— Extract provided —
------

A Question about the Cumulative Hierarchy.

Question

I am self-studying set theory, following the book "The Joy of Sets" by Keith Devlin.

In section 2.2, page 37, the author introduced two equivalent definitions of the cumulative hierarchy.

First, for each ordinal number $\alpha$, there is a set $V_{\alpha}$. It is defined as follows:

1. $V_{0}=\emptyset$
2. For each successor ordinal $\alpha+1$, the set $V_{\alpha+1}$ is defined as the power set of $V_{\alpha}$, i.e $$V_{\alpha+1}=\mathcal{P}(V_{\alpha})$$
3. For each limit ordinal $\alpha$, one might consider $$V_{\alpha}=\mathcal{P}\left(\underset{\beta<\alpha}{\bigcup}V_{\beta}\right).\tag{1}$$

This definition seems totally fine for me, but then the author claims that when we come to investigate the set-theoretic hierarchy more thoroughly we shall see that

$$V_{\alpha+1}=\mathcal{P}\left(\underset{\beta\leq\alpha}{\bigcup}V_{\beta}\right).\tag{2}$$

There's a very subtle difference between the presumed naive definition (1) and the set-theoretical defnition (2). How much is the correct definition (2) different from (1)?

------

— Record extracts —
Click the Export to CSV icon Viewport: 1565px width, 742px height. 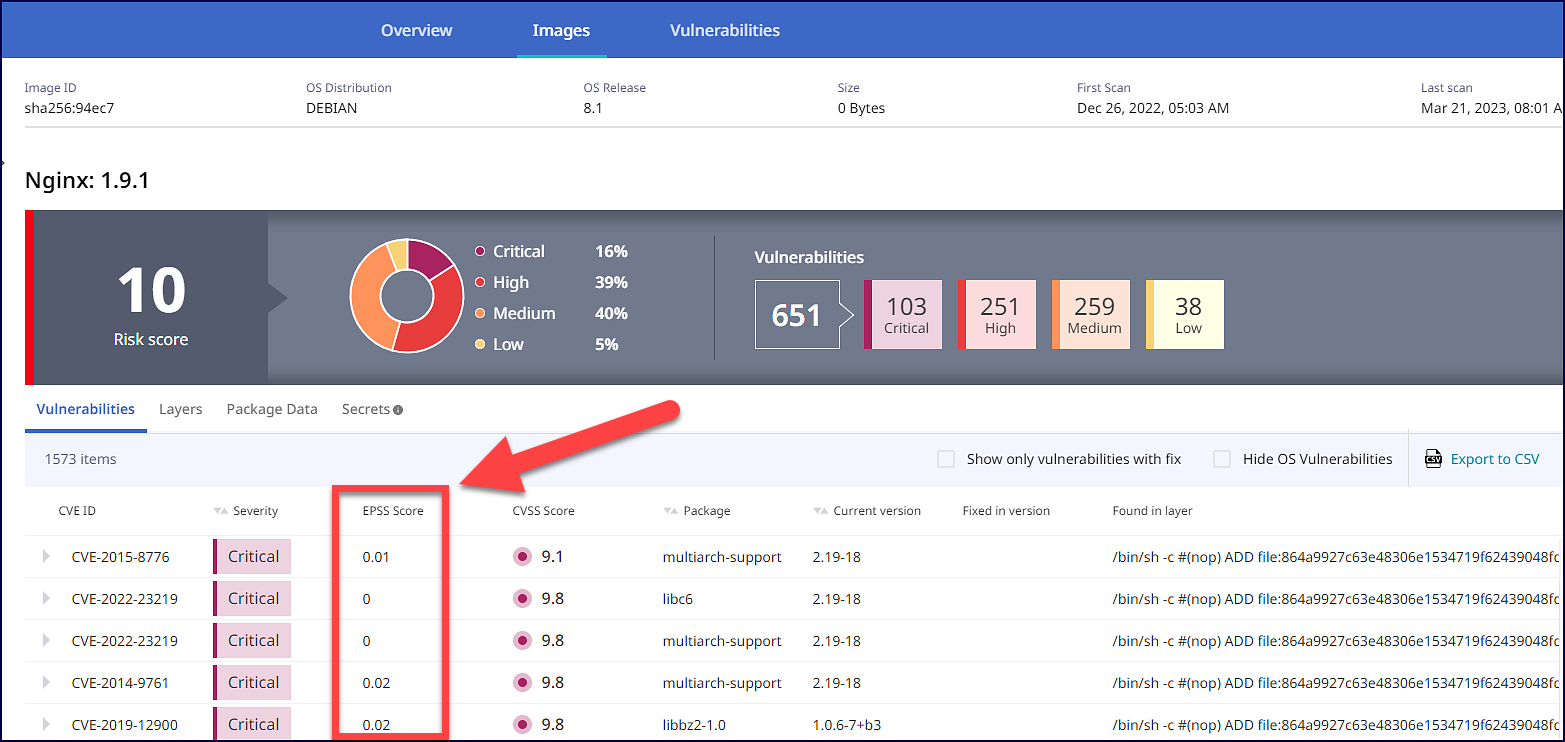pos(1434,458)
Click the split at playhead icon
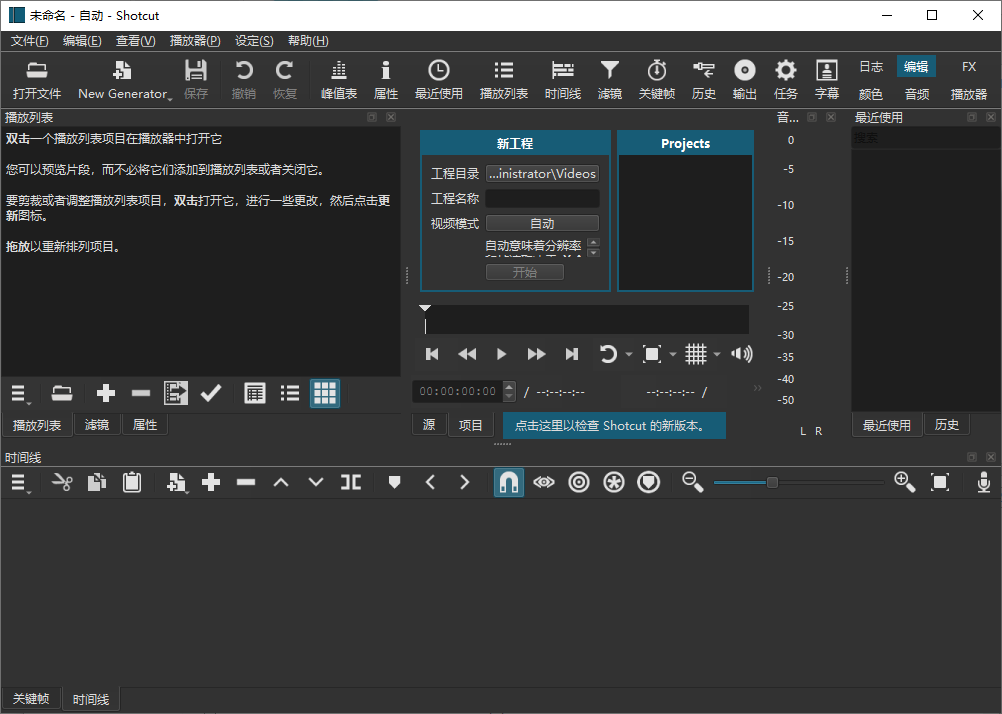This screenshot has height=714, width=1002. pos(350,483)
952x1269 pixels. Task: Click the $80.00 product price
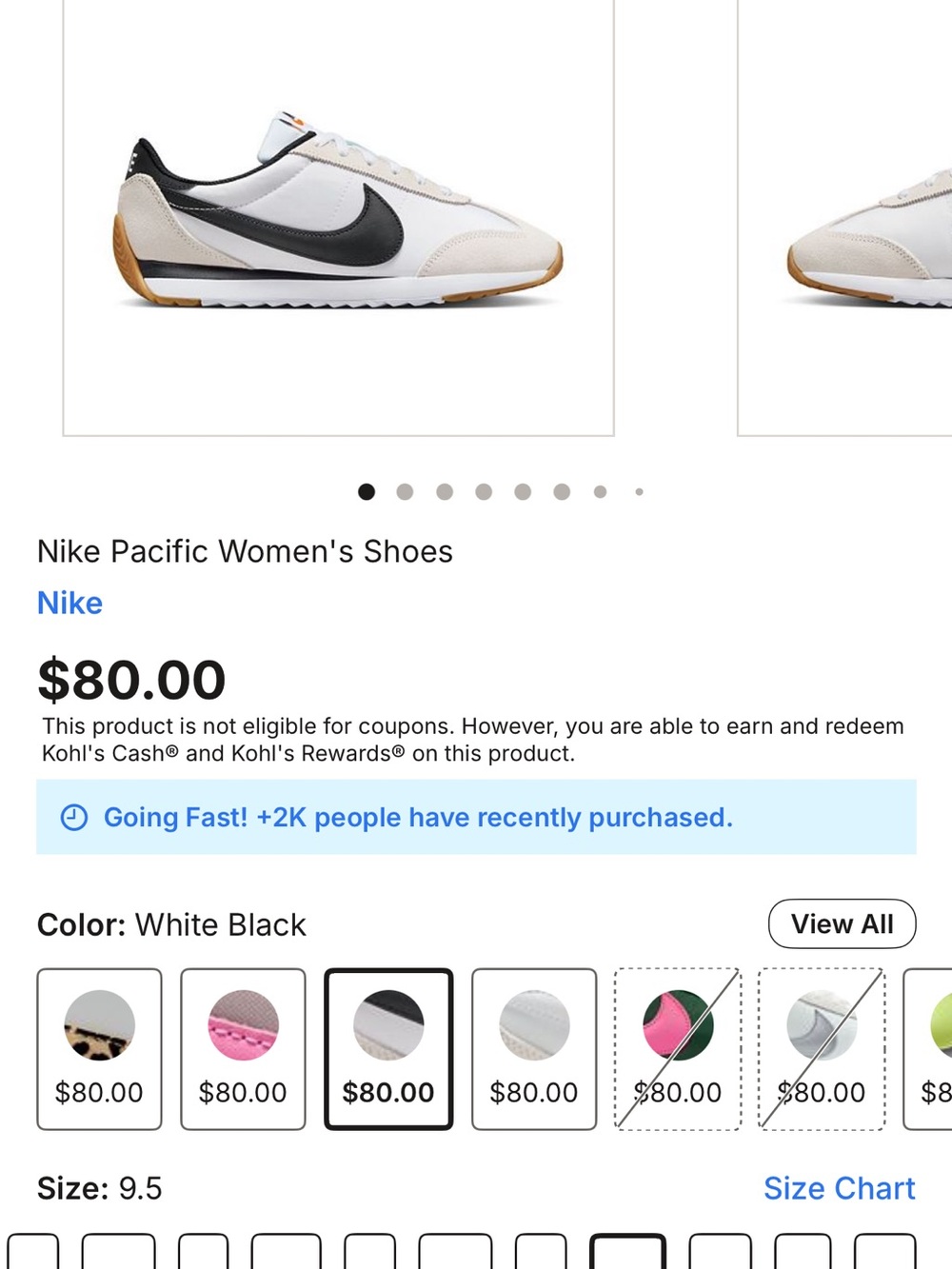point(131,678)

------

— What you need to do —
In the forum thread about the cumulative hierarchy, which section and page of the book does the asker cite for the two definitions?

— Exercise solution —
Section 2.2, page 37.